# Who saw the channel 4 programmes.........embarrassing bodies



## qooqiiu (Oct 12, 2007)

I'm thinking in particular the girly programme on Wednesday..
and specifically Alison, the "interior designer" darling.. :wink:

Alison 45... ((great legs!!).....had been down in the dumps for years _apparently _because she felt she had too much skin downstairs.

Now me being a man of the world and a prolific shagger of girls (occasionally women)...have seen many girls bits, and i have to say i didn't think the lovely Alison had a particularly fleshy labia :?

What did you guys think...

Are you fans of a fleshy labia..AKA mudflaps?

Or do you like em nice and neat?


----------



## scott28tt (Jul 30, 2002)

PMSL :lol:


----------



## Wallsendmag (Feb 12, 2004)

This thread is useless without pictures :lol: :lol:


----------



## T7NJB (Mar 3, 2008)

they looked like Dr spock had lost his ears!!!
:lol: :lol: :lol:


----------



## mike_bailey (May 7, 2002)

FFS, who'd have thought the flame room would lower itself to a debate on beef curtains :lol:


----------



## WozzaTT (Jan 15, 2006)

qooqiiu said:


> I'm thinking in particular the girly programme on Wednesday..
> and specifically Alison, the "interior designer" darling.. :wink:
> 
> Alison 45... ((great legs!!).....had been down in the dumps for years _apparently _because she felt she had too much skin downstairs.
> ...


Got to agree her flaps were nothing out of the ordinary. As you say, well fit though. She must be an exhibitionist - couldn't believe it when the camera zoomed right in. Nicely shaved as well.
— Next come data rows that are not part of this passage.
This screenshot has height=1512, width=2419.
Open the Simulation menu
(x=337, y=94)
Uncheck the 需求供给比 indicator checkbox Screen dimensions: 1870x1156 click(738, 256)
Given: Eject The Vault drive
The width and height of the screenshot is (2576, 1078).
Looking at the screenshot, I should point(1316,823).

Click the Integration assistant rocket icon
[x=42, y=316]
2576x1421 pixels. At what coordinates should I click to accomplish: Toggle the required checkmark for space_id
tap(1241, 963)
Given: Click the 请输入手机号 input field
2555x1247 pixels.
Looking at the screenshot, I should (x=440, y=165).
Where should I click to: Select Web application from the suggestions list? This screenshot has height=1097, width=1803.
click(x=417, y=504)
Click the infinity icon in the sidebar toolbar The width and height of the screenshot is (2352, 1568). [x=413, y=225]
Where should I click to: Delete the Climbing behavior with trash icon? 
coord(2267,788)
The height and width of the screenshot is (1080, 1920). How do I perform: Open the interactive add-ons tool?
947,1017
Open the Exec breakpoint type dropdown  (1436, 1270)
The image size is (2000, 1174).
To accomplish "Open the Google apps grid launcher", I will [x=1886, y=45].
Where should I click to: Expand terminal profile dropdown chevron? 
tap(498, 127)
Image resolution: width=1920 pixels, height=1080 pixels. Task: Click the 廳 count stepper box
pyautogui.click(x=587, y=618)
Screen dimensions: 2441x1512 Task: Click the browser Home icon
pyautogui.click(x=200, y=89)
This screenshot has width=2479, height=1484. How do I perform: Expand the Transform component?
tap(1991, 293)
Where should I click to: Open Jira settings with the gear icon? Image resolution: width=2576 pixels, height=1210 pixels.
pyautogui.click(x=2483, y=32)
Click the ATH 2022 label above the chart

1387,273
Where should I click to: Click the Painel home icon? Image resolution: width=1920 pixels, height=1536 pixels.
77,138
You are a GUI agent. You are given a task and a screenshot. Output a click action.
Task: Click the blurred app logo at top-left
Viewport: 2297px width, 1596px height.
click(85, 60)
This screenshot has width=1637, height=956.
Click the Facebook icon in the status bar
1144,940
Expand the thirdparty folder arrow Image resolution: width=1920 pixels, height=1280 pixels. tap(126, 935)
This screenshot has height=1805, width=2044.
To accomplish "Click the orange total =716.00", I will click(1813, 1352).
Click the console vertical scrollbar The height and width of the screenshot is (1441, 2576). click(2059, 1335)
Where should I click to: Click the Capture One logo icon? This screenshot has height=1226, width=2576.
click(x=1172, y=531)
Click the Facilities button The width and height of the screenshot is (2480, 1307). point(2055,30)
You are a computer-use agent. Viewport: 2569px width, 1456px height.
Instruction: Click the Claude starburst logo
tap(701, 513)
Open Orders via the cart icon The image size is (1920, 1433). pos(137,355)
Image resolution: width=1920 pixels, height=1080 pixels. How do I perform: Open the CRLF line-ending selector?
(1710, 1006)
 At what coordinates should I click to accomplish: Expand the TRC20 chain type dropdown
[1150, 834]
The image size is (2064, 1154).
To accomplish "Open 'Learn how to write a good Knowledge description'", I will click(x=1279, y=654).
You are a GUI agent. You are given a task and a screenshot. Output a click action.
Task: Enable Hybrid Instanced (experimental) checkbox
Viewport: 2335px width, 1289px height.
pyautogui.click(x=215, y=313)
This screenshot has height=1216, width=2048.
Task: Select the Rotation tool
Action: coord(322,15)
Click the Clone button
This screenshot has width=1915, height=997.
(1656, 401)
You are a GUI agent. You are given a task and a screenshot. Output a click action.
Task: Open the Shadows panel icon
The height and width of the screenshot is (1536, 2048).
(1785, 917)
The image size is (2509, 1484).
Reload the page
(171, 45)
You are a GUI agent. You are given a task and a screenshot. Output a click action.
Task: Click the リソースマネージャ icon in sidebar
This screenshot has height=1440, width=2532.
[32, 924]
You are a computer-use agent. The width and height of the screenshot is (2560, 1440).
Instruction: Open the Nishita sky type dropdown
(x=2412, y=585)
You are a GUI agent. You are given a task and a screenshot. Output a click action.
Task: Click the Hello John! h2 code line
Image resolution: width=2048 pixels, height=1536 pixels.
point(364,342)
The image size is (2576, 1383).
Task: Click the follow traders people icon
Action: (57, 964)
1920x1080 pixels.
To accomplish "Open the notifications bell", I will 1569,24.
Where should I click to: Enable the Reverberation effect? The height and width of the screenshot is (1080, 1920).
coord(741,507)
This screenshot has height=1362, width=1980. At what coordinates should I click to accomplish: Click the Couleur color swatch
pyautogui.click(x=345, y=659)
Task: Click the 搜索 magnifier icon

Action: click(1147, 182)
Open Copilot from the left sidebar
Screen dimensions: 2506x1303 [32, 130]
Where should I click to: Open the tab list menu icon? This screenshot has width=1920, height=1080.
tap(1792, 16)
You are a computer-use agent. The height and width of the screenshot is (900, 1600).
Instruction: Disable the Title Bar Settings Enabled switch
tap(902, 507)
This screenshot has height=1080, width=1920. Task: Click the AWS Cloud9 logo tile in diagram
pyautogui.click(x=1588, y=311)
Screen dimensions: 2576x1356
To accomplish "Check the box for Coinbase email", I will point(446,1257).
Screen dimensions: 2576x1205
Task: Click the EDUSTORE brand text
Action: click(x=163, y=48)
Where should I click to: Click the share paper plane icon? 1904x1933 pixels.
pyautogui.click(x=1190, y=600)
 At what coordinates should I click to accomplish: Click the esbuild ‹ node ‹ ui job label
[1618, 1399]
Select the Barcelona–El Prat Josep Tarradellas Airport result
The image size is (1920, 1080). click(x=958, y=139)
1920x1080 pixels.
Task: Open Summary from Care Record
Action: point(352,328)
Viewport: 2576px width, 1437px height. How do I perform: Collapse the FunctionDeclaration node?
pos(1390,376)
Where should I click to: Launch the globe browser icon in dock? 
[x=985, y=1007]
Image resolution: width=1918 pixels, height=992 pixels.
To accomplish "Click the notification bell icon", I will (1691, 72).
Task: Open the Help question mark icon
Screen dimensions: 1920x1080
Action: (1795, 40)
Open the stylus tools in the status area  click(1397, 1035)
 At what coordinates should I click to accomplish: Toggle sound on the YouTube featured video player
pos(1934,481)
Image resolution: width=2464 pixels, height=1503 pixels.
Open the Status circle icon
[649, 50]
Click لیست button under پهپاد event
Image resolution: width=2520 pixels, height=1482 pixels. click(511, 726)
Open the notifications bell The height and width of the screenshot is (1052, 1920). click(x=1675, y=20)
It's quality viewing all round.


----------



## YELLOW_TT (Feb 25, 2004)

Any one know when this is repeated I missed it  :wink: :lol:


----------



## Major Audi Parts Guru (May 7, 2002)

YELLOW_TT said:


> Any one know when this is repeated I missed it  :wink: :lol:


Agreed, I'd like to see that 8)


----------



## redsi72 (Nov 13, 2006)

:lol: :lol:

what gets me though is that they all say," im too embarrassed to go to my gp". _erokaythen _ share with the whole nation on tv from a trailer parked in the middle of a town centre :roll:

The fella who had not had sex for 11 months, not surprised with that little weapon  was glad the missus was watchin :wink: I Felt like a rival for lex steele :lol:

Si


----------



## jonah (Aug 17, 2002)

YELLOW_TT said:


> Any one know when this is repeated I missed it  :wink: :lol:


4oD :wink:


----------



## y3putt (Mar 29, 2008)

That bloke with the small todger.......

Do you think his name was Justin!!! :lol: :lol:

My wife says more like ..... Tin-Tin :lol: :lol:

Aaaahhhhh......... poor little cock!!!!!!!


----------



## Guest (May 3, 2008)

qooqiiu said:


> I'm thinking in particular the girly programme on Wednesday..
> and specifically Alison, the "interior designer" darling.. :wink:
> 
> Alison 45... ((great legs!!).....had been down in the dumps for years _apparently _because she felt she had too much skin downstairs.
> ...


Nothing on telly then?lol

Flabby gash, i have to say.


----------



## luciferlee (Aug 3, 2005)

well i wud say she had far too much hangin out, once they were cut off they looked like a couple of over cooked sirloins


----------



## Hev (Feb 26, 2005)

luciferlee said:


> well i wud say she had far too much hangin out, once they were cut off they looked like a couple of over cooked sirloins












Hev x


----------



## KammyTT (Jun 28, 2006)

piss flaps ohlovly pis flps you make me happy when skies are grey


----------



## WozzaTT (Jan 15, 2006)

KammyTT said:


> piss flaps ohlovly pis flps you make me happy when skies are grey


 :lol: :lol: :lol: :lol: :lol:


----------



## Hilly10 (Feb 4, 2004)

She could have plulled them over her ears in winter as Ear Muffs :lol: :lol:


----------



## Private Prozac (Jul 7, 2003)

A pair of these and she would have been sorted ...


----------



## robokn (Feb 21, 2006)

John wayne's saddle bags, wizards sleeves all good names for lovely body parts


----------



## PIPTT (May 6, 2002)

wizards sleeves, pmsl :lol: :lol:


----------